__STATED GOAL__
Return the material word for word from its first line through the line that contains "click(x=598, y=20)", both included, and omit the pictures.

----- AVAILABLE DATA -----

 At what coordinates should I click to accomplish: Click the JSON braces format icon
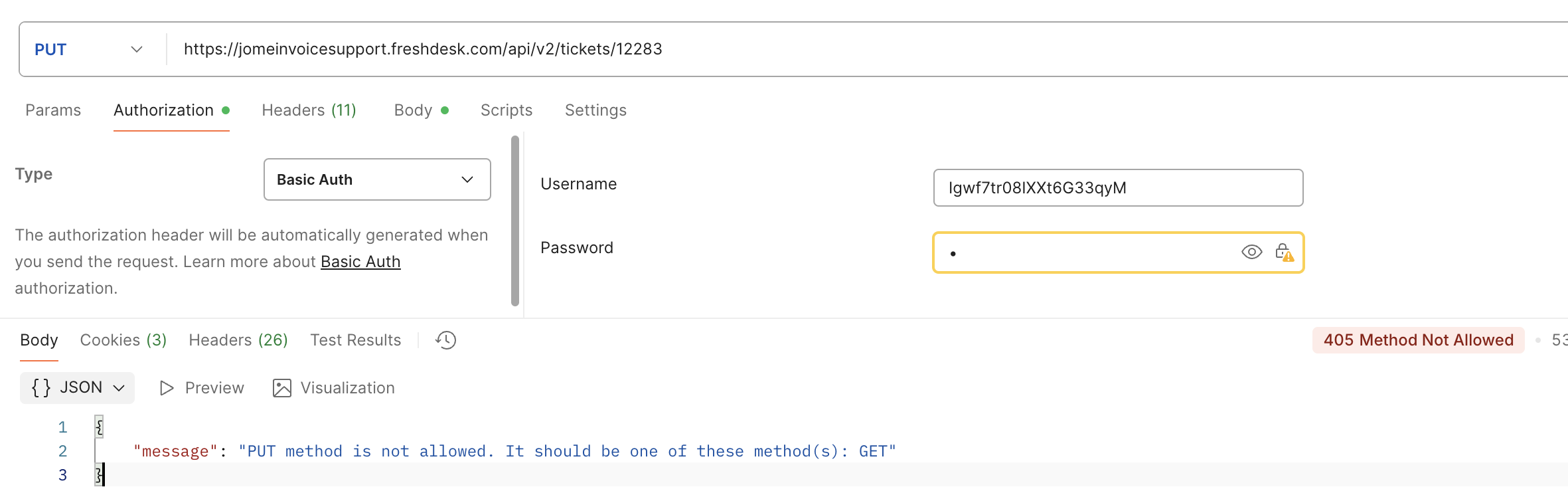pyautogui.click(x=41, y=388)
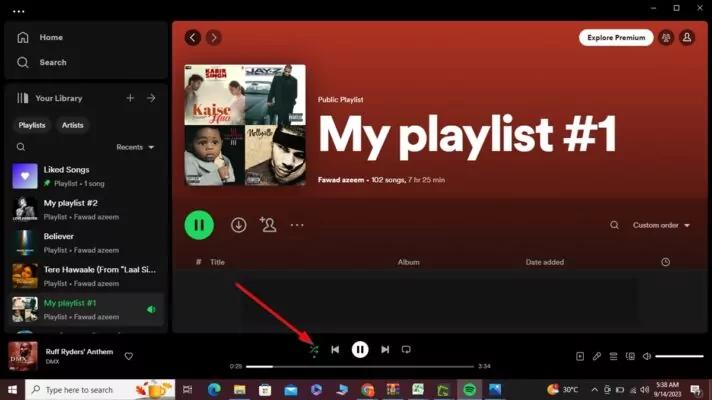Like Ruff Ryders' Anthem with heart icon
The image size is (712, 400).
129,356
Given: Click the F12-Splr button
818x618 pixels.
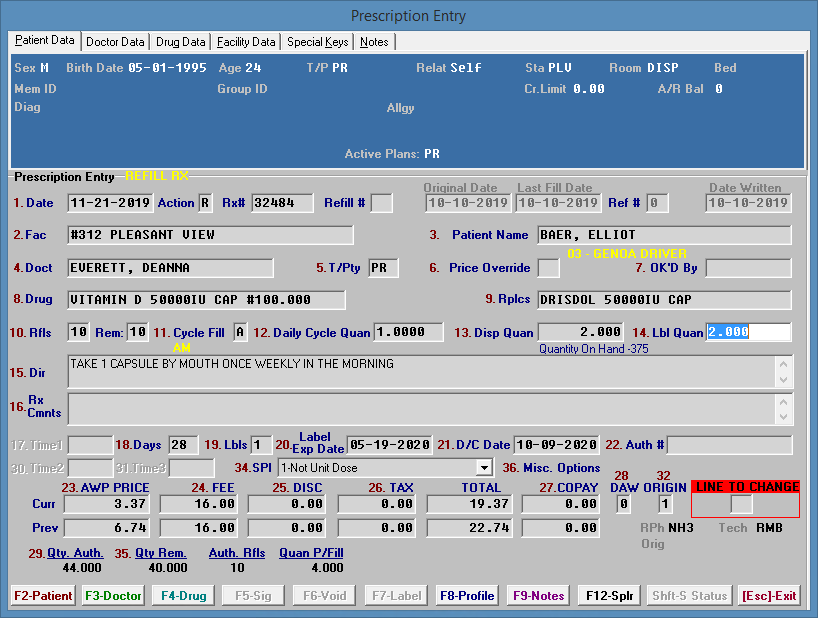Looking at the screenshot, I should click(610, 595).

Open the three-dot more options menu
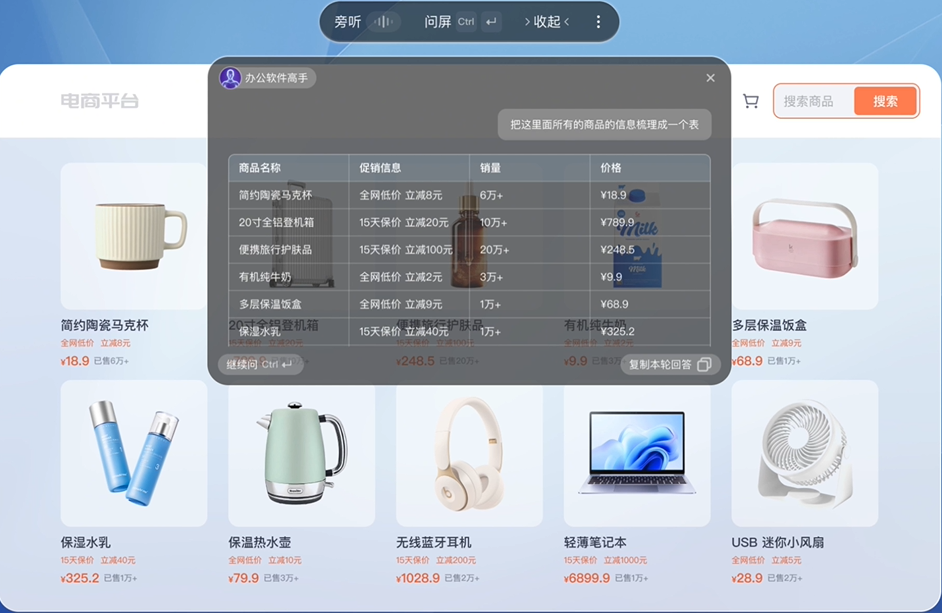click(x=598, y=20)
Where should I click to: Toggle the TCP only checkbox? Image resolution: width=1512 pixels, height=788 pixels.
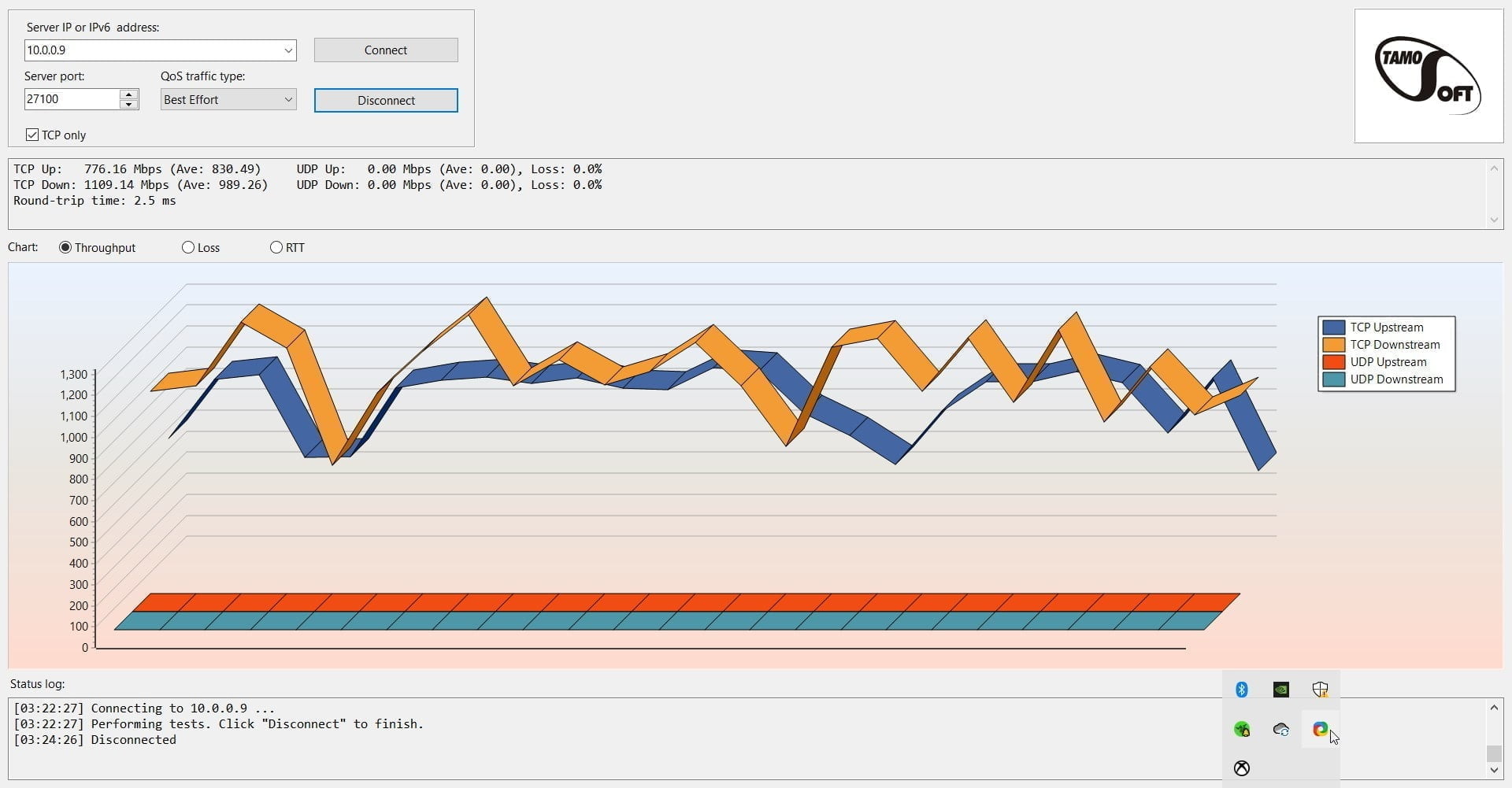32,135
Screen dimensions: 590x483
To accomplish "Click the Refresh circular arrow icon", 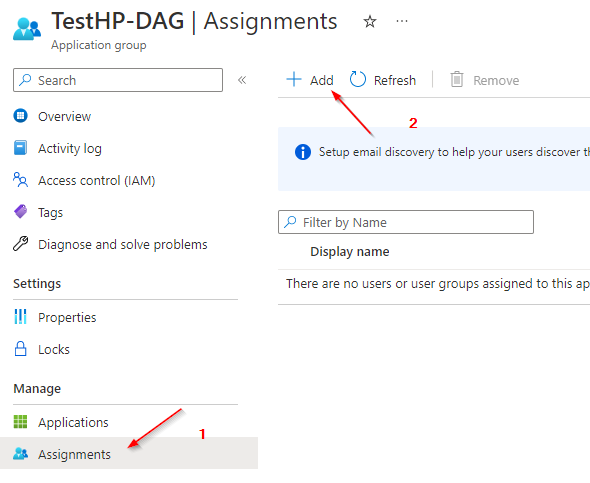I will pos(357,79).
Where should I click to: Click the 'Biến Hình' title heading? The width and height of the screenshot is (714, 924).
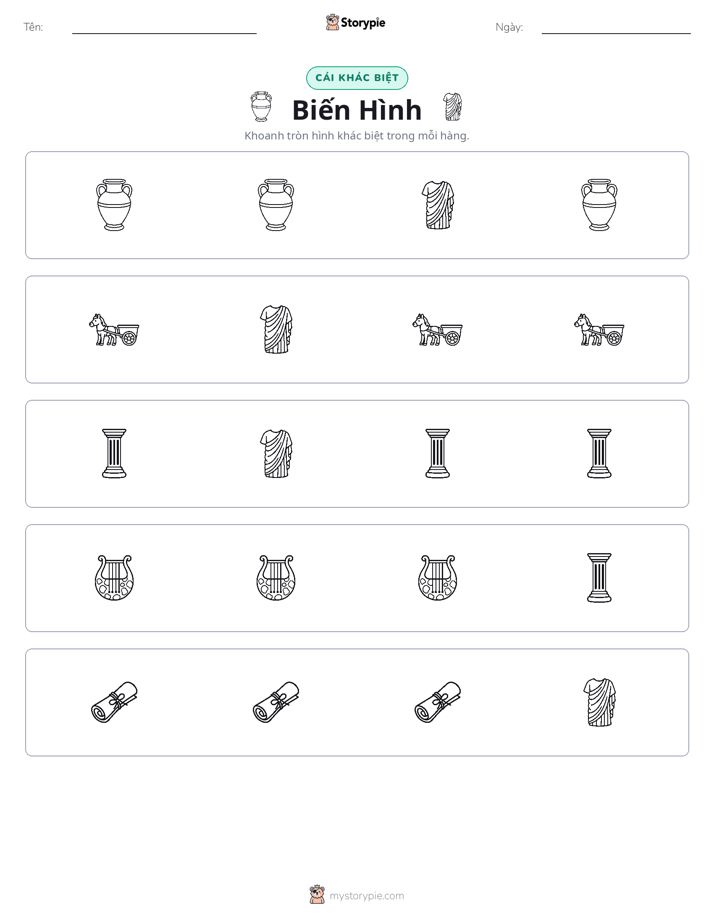pyautogui.click(x=357, y=110)
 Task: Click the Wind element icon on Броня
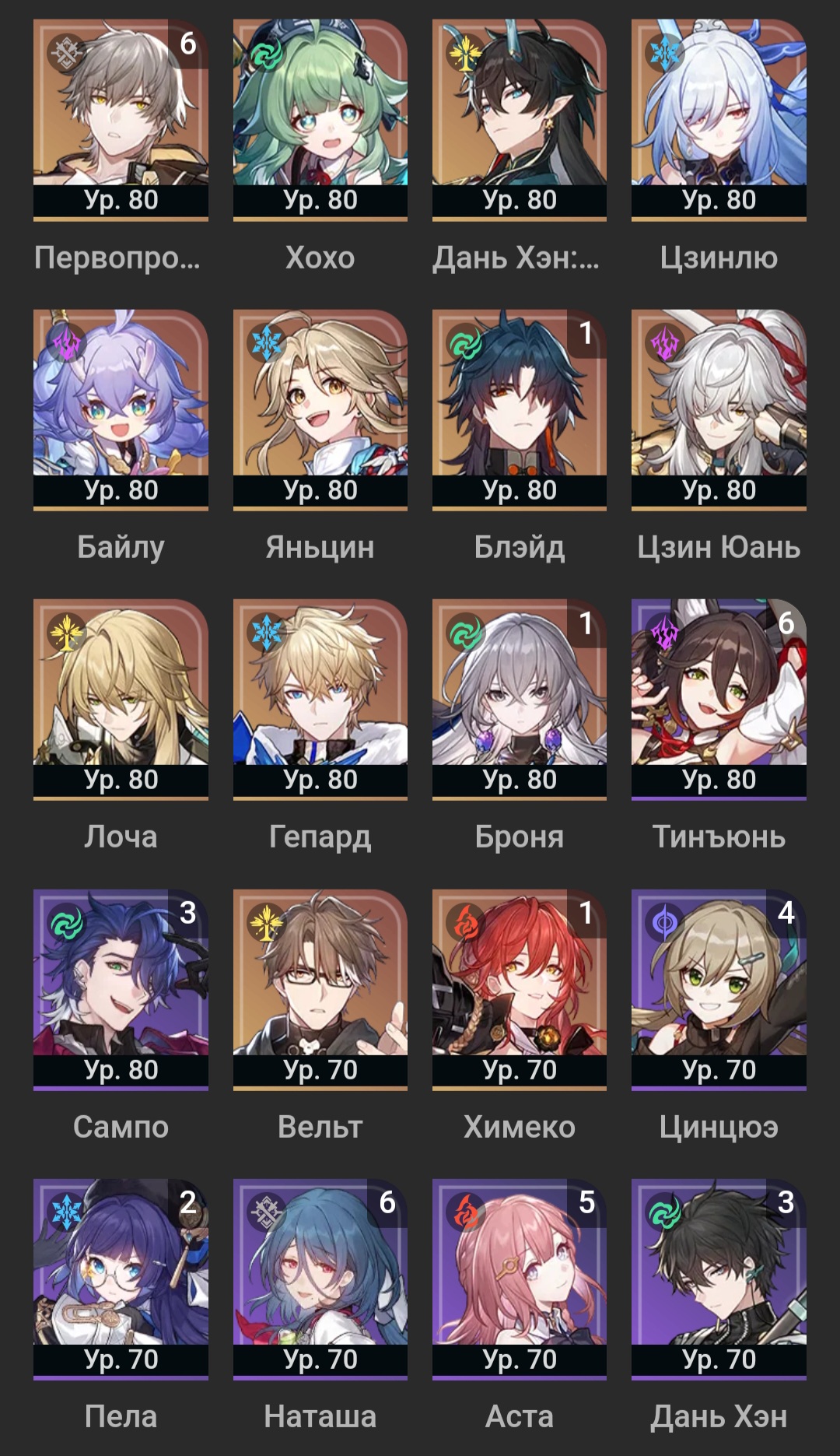[465, 632]
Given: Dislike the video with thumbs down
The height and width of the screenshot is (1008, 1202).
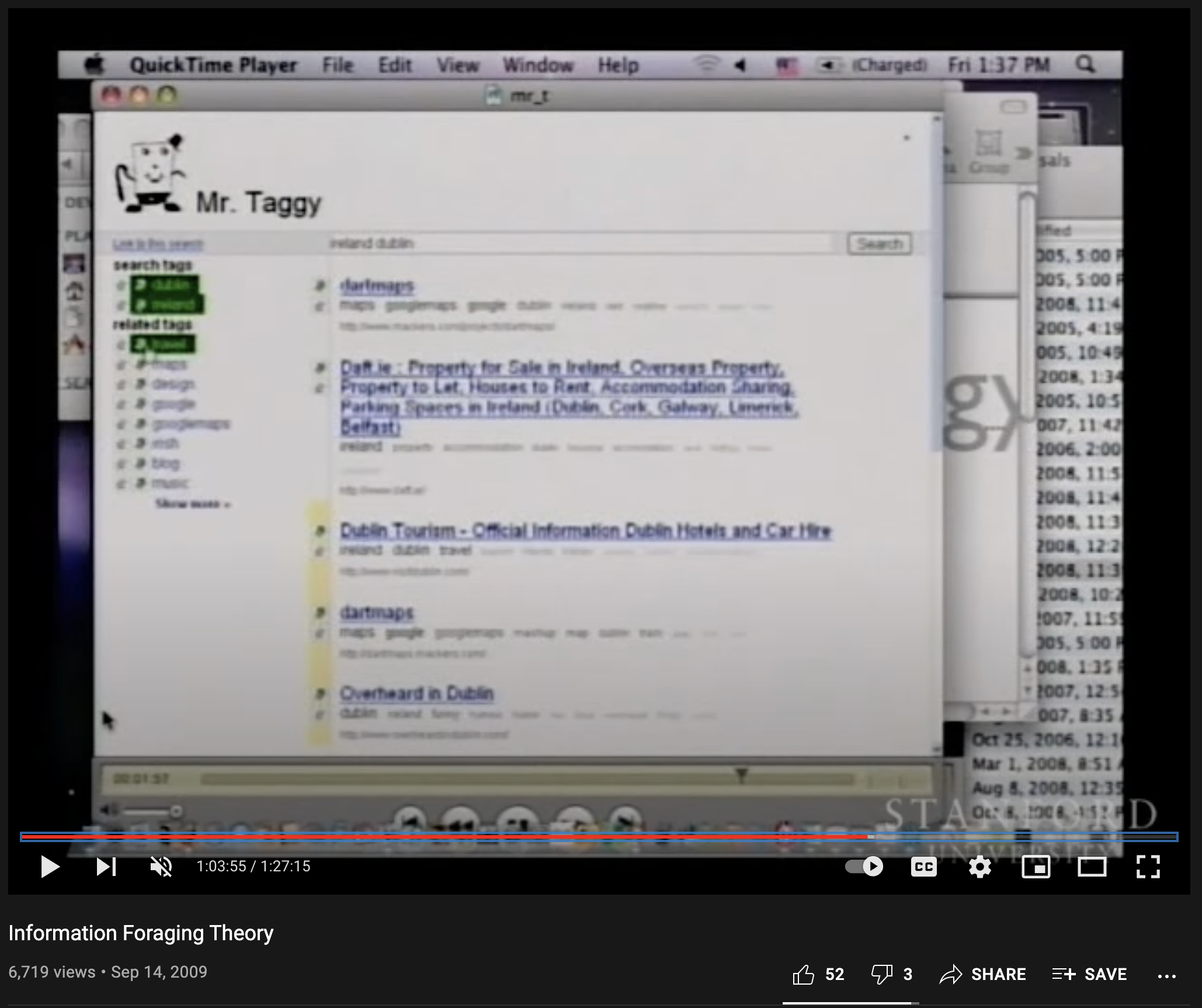Looking at the screenshot, I should pos(881,974).
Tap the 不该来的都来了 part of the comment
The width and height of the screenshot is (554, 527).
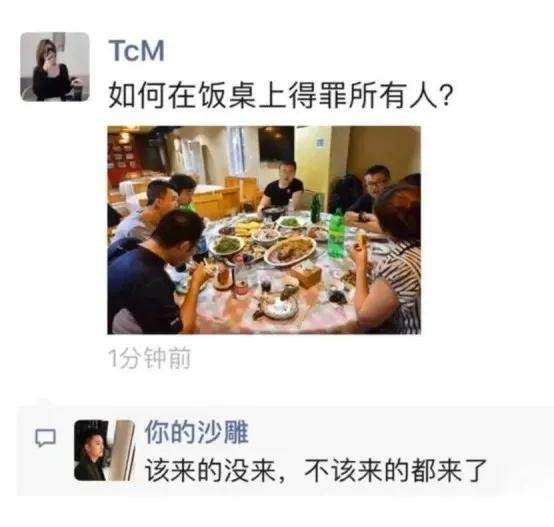(x=396, y=470)
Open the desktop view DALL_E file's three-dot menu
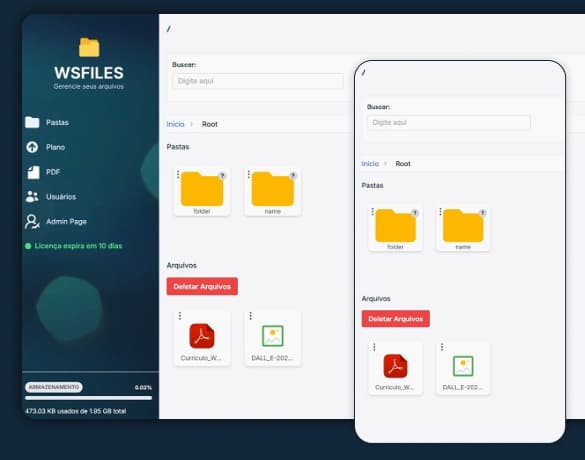Screen dimensions: 585x460 (251, 316)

-----

__SOLUTION BELOW__
 At what coordinates should I click to accomplish: Click the JSON braces format icon
pyautogui.click(x=41, y=388)
Like Ruff Ryders' Anthem with heart icon
The image size is (712, 400).
129,356
Given: Click the F12-Splr button
818x618 pixels.
Looking at the screenshot, I should click(610, 595).

Open the three-dot more options menu
click(x=598, y=20)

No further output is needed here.